• [LIST OF TASKS]
a. From the forum post about reading CSV files, echo the passage starting at "Output I get" and ending at "to fix this?".
b. List every column name in the CSV header row shown in the forum post about reading CSV files.

• [SOURCE PASSAGE]
— start —

Hi,
I have an issue with reading CSV files.
I am to reading CSV file and putting it in a Datatable in C#. I am using a regular expression to read the values. Below is the code. Now, it reads CSV file without any issues only if all the fields are not null. If any field is blank, it moves the values to the left and displays the value under invalid column.
Example is shown below:
A part of CSV file.
I am reading the first row as column name of the table and subsequent rows as values for those columns.
Input:
"BEGDOC","DOCID","CUSTODIAN","EvidenceFile"
"TCP-REV-00000015",29,"Linda Difilippo","NSF File"
Output:
BEGDOC DOCID CUSTODIAN EvidenceFile
TCP-REV-00000014 29 Linda Difilippo NSF File
But, If I have an input like this(BegDoc column is empty):
"BEGDOC","DOCID","CUSTODIAN","EvidenceFile"
“”, 29,"Linda Difilippo","NSF File"
Output I get as:
BEGDOC DOCID CUSTODIAN EvidenceFile
29 Linda Difilippo NSF File
29 comes under BEGDOC column, which was suppose to come under DOCID.
Please help me to fix this?
C# Code:
public DataTable ParseCSVFile(string path)
{
string inputString = "";
// check that the file exists before opening it
if (File.Exists(path))
{
StreamReader sr = new StreamReader(path);
inputString = sr.ReadToEnd();
sr.Close();
}
return ParseCSV(inputString);
}
public DataTable ParseCSV(string inputString)
{
DataTable dt = new DataTable();
// declare the Regular Expression that will match versus the input string
Regex re = new Regex("((?<field>[^\",\\r\\n]+)|\"(?<field>([^\"]|\"\")+)\")(,|(?<rowbreak>\\r\\n|\\n|$))");
ArrayList colArray = new ArrayList();
ArrayList rowArray = new ArrayList();
int colCount = 0;
int maxColCount = 0;
string rowbreak = "";
string field = "";
MatchCollection mc = re.Matches(inputString);
foreach (Match m in mc)
{
// retrieve the field and replace two double-quotes with a single double-quote
field = m.Result("${field}").Replace("\"\"", "\"");
rowbreak = m.Result("${rowbreak}");
if (field.Length > 0)
{
colArray.Add(field);
colCount++;
}
if (rowbreak.Length > 0)
{
// add the column array to the row Array List
rowArray.Add(colArray.ToArray());
// create a new Array List to hold the field values
colArray = new ArrayList();
if (colCount > maxColCount)

— end —

• [MATERIAL PROVIDED]
— start —

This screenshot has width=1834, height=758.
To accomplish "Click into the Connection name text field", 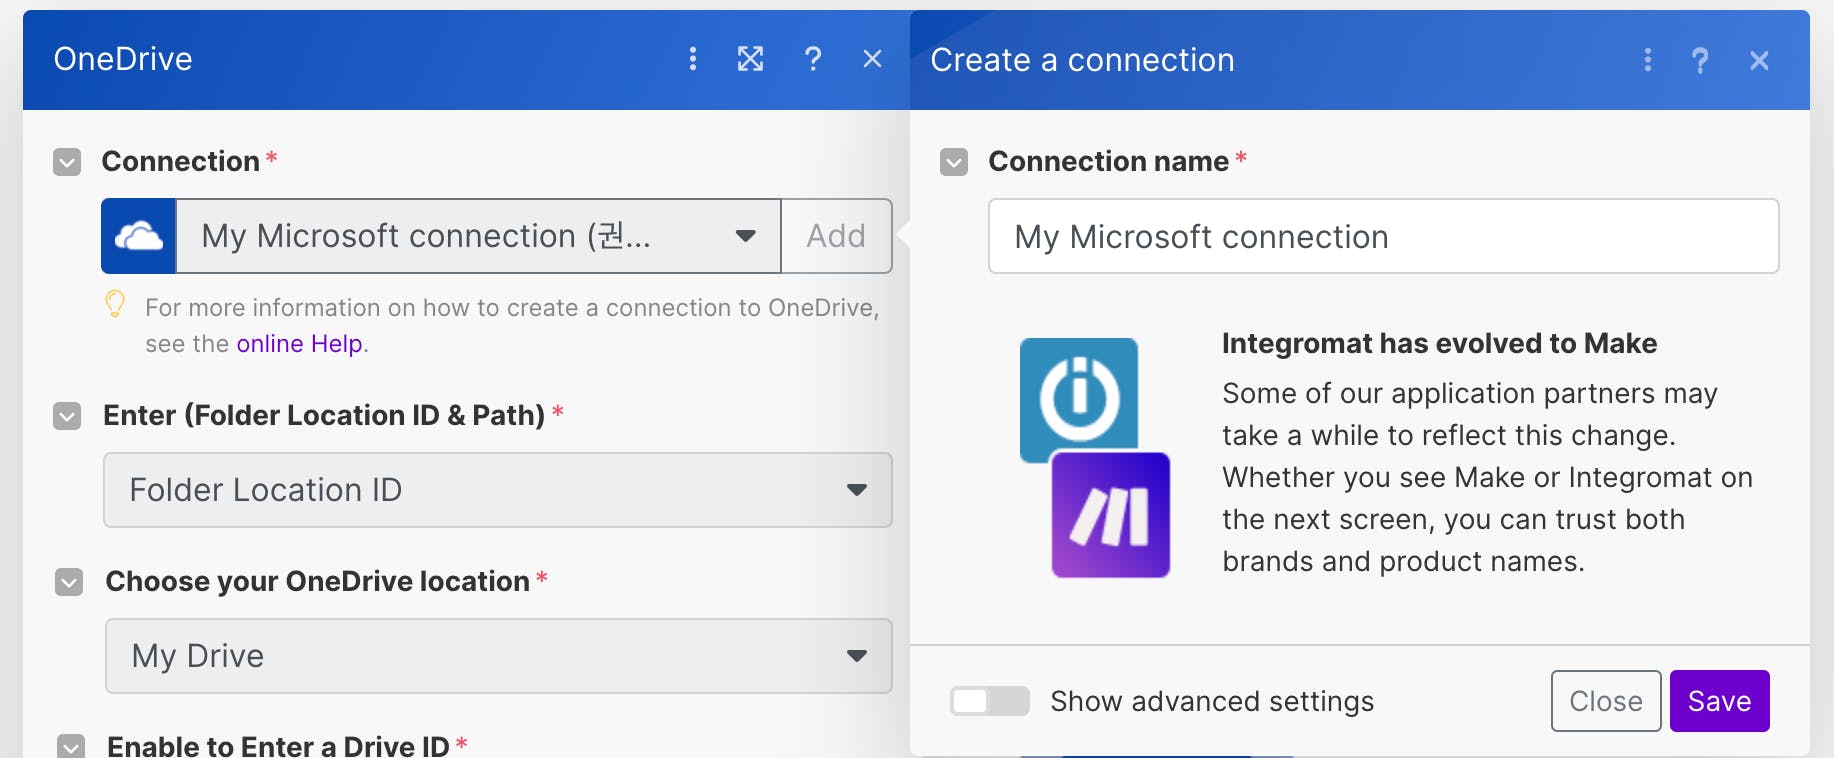I will coord(1383,237).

— end —

• [RESPONSES PER TASK]
a.
Output I get as:
BEGDOC DOCID CUSTODIAN EvidenceFile
29 Linda Difilippo NSF File
29 comes under BEGDOC column, which was suppose to come under DOCID.
Please help me to fix this?

b. BEGDOC, DOCID, CUSTODIAN, EvidenceFile